On Mon, Jun 6, 2016 at 5:02 PM, Dominick Samperi wrote:

...

Consequently, it refuses to install with the latest ghc provided with the Haskell Platform (8.0.1).

base is not defined by the Platform, it is defined by (and ships with, and must completely match) ghc. And no, backward compatibility is not guaranteed; for a recent example, ghc 7.10 broke many programs by making Applicative a "superclass" of Monad and by generalizing many Prelude functions to Foldable and/or Traversable.

-- brandon s allbery kf8nh sine nomine associates allbery.b@gmail.com ballbery@sinenomine.net unix, openafs, kerberos, infrastructure, xmonad http://sinenomine.net

I guess what you are saying is that this policy will prevent packages from installing with new versions of ghc until the maintainer has had a chance to test the package with the new version, and has updated the upper version limit. Thus, inserting those upper version limits is a kind of flag that indicates that the package has been "certified" for use with versions of base less than or equal to the upper limit.

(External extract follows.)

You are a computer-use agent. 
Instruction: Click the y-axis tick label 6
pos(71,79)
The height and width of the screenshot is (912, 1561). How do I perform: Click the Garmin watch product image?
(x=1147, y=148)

On Mon, Jun 6, 2016 at 8:22 PM, Brandon Allbery wrote:

On Mon, Jun 6, 2016 at 8:19 PM, Dominick Samperi wrote:

...

The odd thing about this is that to upper bound a package that you did not write (like base) you would have to know that incompatible changes were coming in subsequent revisions, or that features of the API that you rely on will be changed.

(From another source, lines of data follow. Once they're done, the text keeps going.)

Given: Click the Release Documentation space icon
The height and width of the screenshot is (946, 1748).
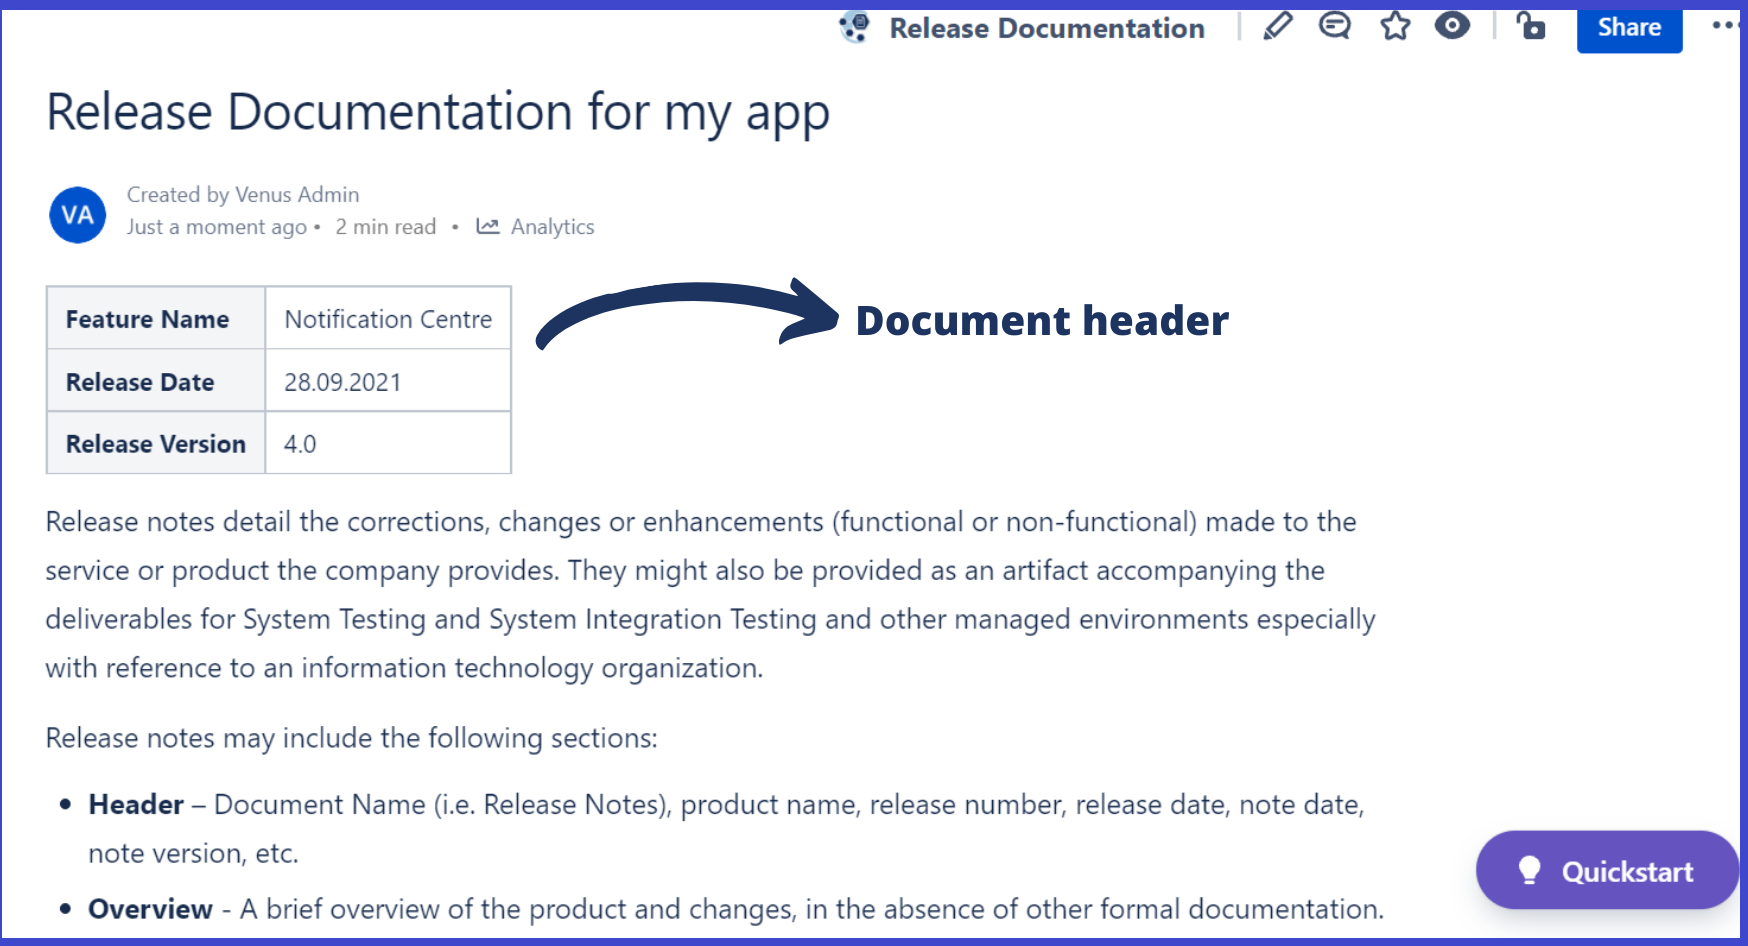Looking at the screenshot, I should (x=855, y=27).
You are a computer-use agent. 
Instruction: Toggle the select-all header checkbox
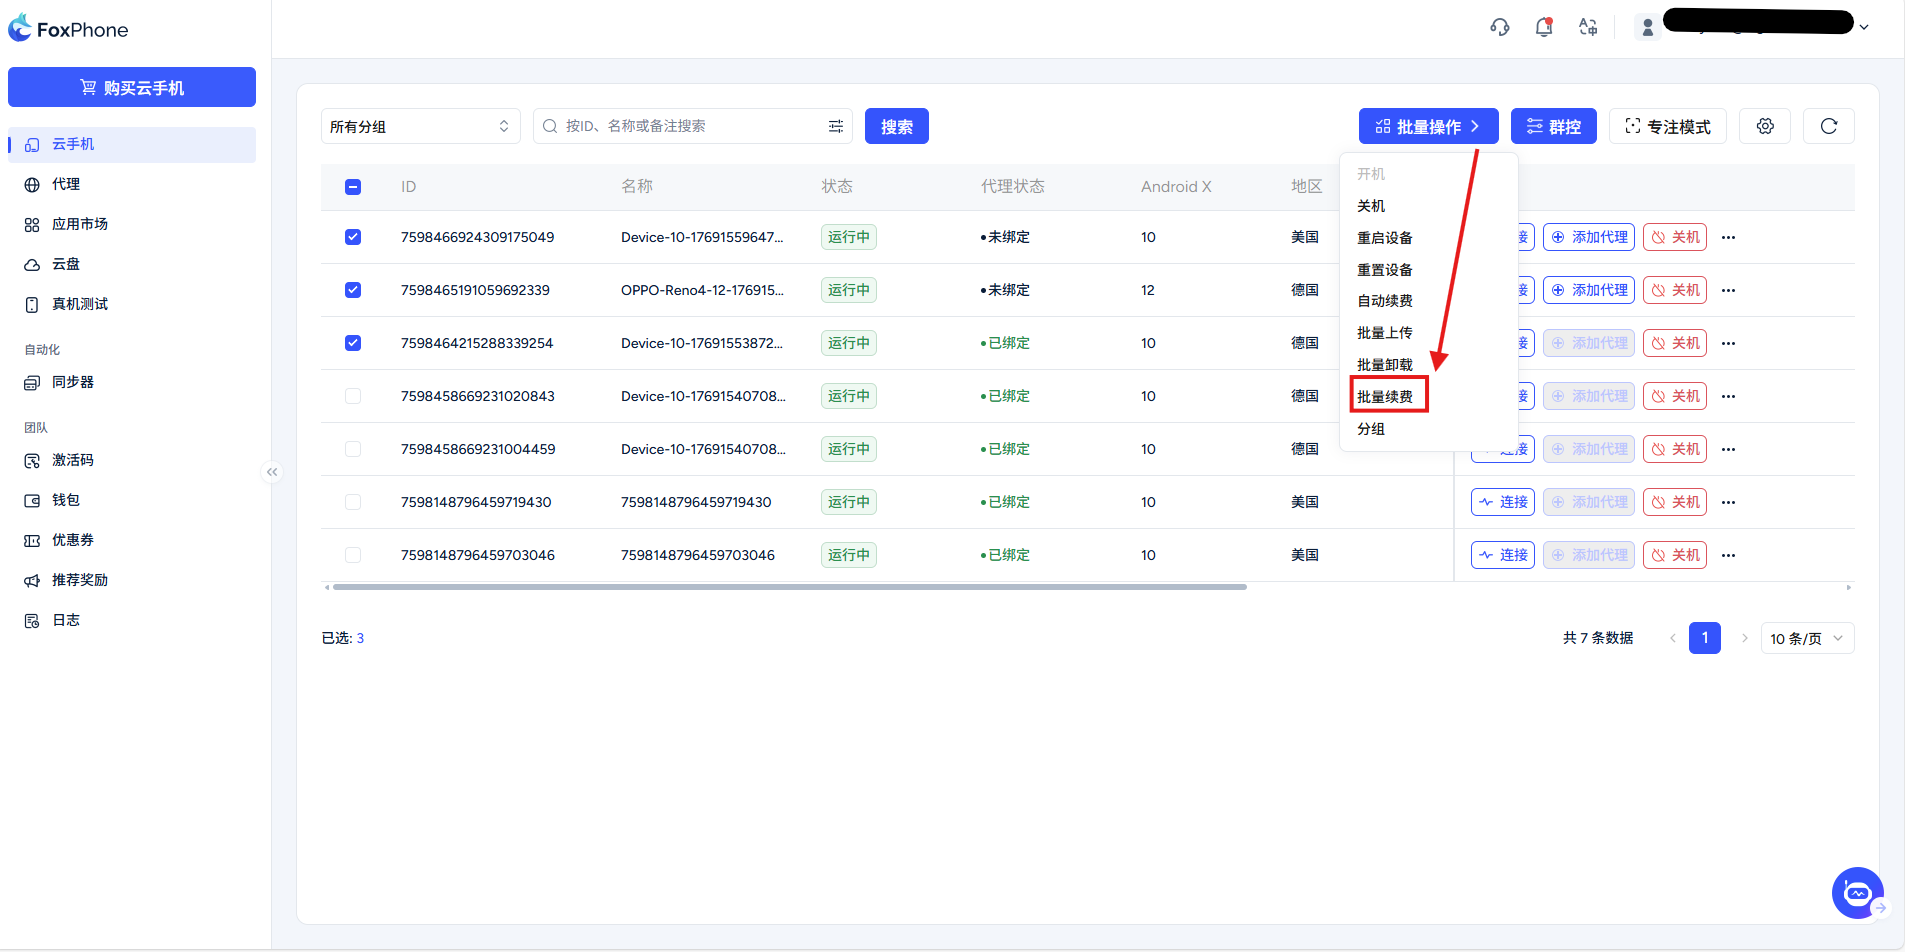(x=353, y=187)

There is a versioning policy covering this. It has been found to be necessary because otherwise people who try to build packages find themselves with broken messes because of the assumption that any future version of a package is guaranteed to be compatible.

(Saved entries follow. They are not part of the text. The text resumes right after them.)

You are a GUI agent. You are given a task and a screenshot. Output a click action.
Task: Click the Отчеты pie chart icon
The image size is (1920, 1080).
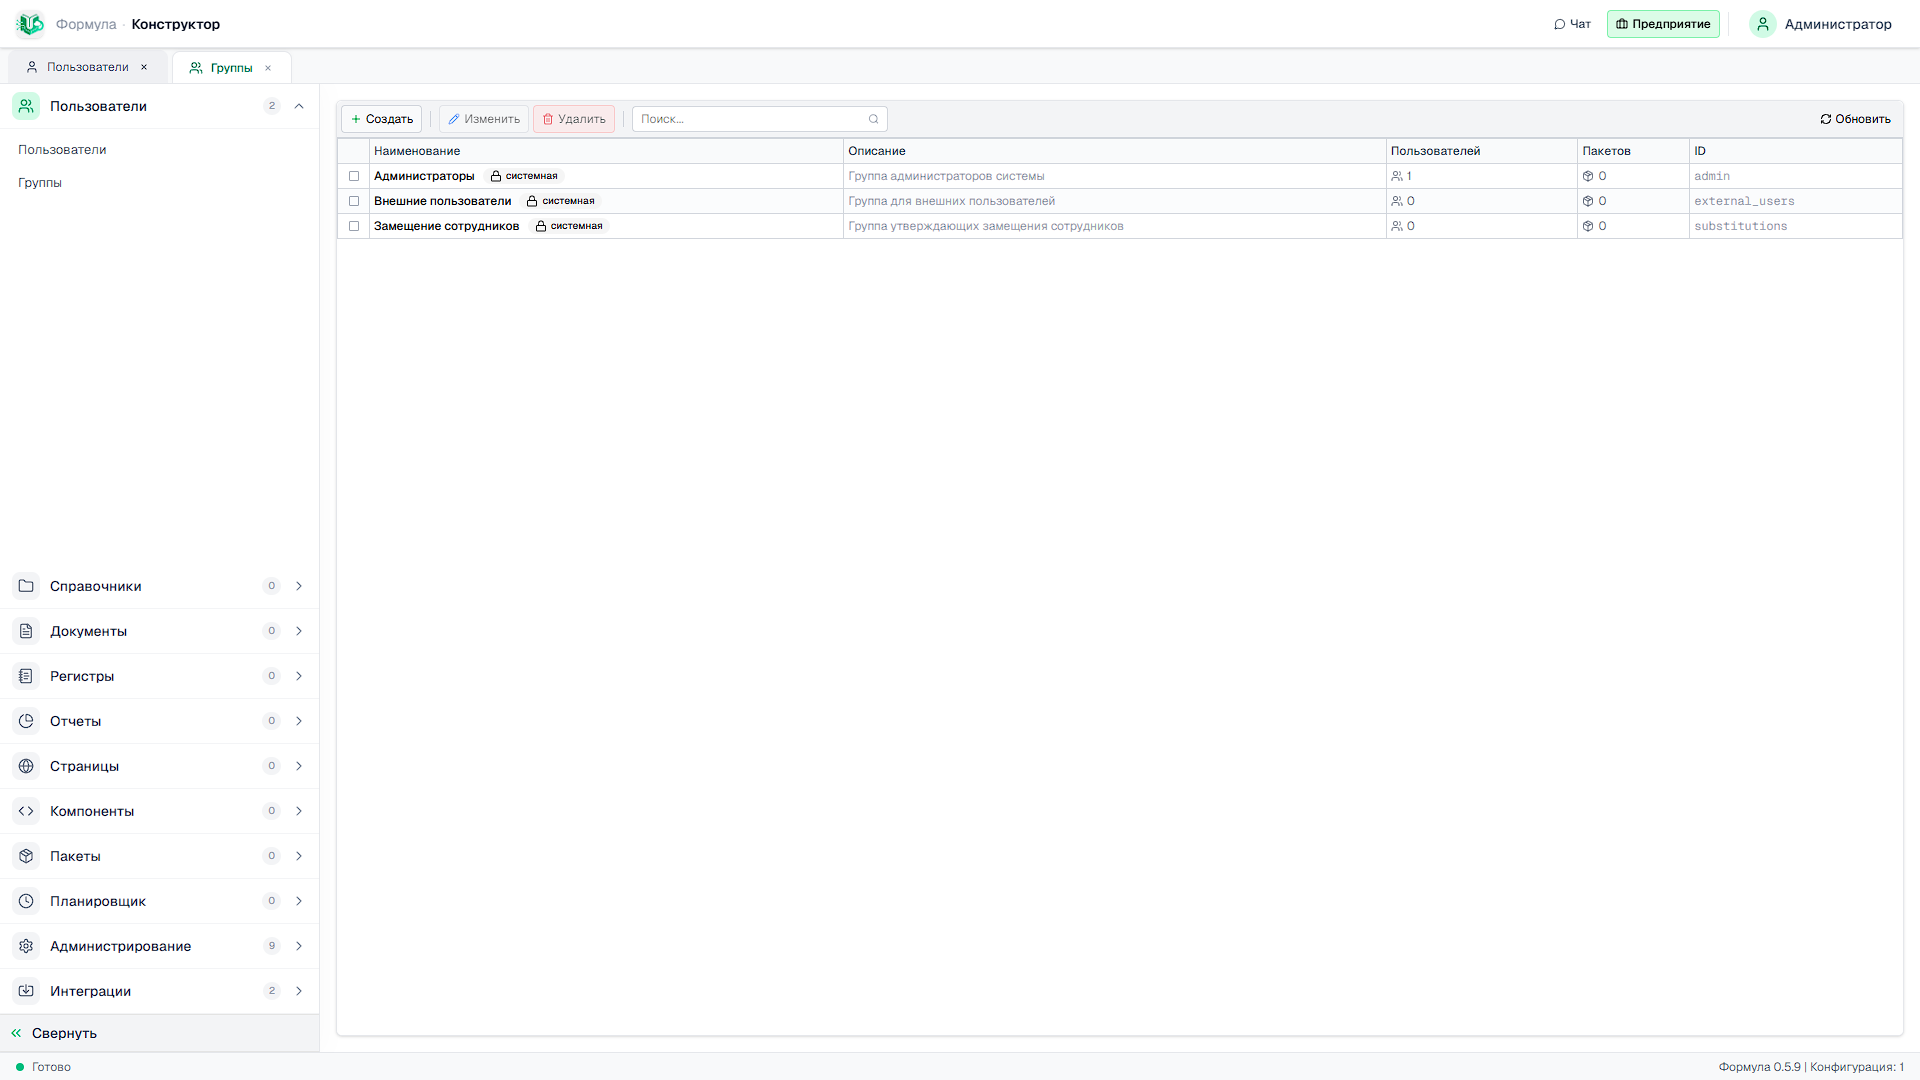coord(26,721)
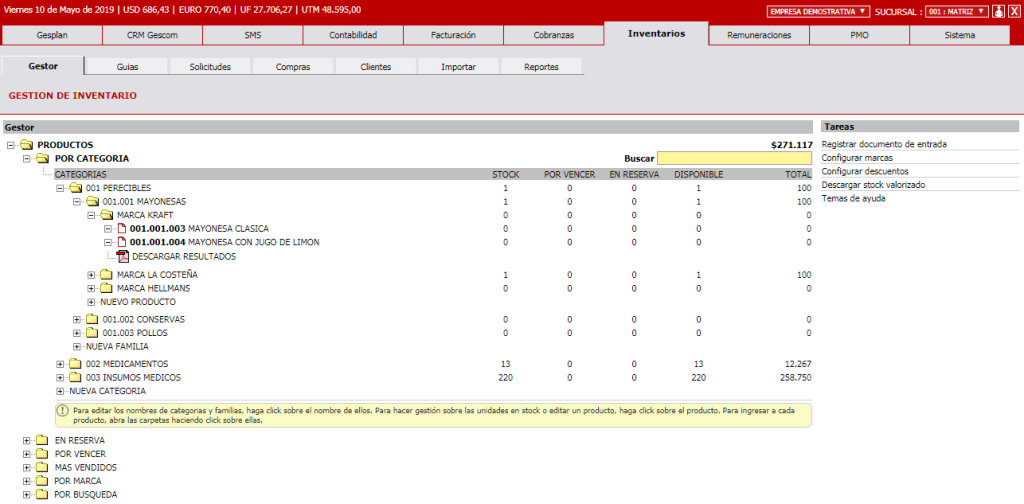
Task: Click the Mayonesa Clasica product document icon
Action: pyautogui.click(x=121, y=228)
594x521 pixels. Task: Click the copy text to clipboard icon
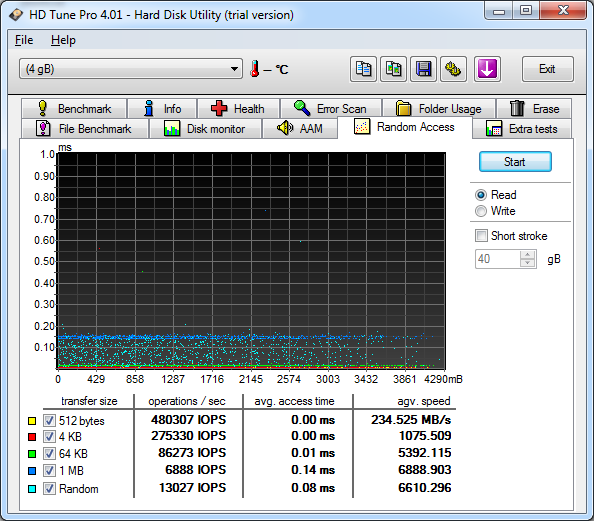tap(363, 69)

-- brandon s allbery kf8nh sine nomine associates allbery.b@gmail.com ballbery@sinenomine.net unix, openafs, kerberos, infrastructure, xmonad http://sinenomine.net

On 2016-06-07 at 02:58:34 +0200, Dominick Samperi wrote:

I guess what you are saying is that this policy will prevent packages from installing with new versions of ghc until the maintainer has had a chance to test the package with the new version, and has updated the upper version limit. Thus, inserting those upper version limits is a kind of flag that indicates that the package has been "certified" for use with versions of base less than or equal to the upper limit.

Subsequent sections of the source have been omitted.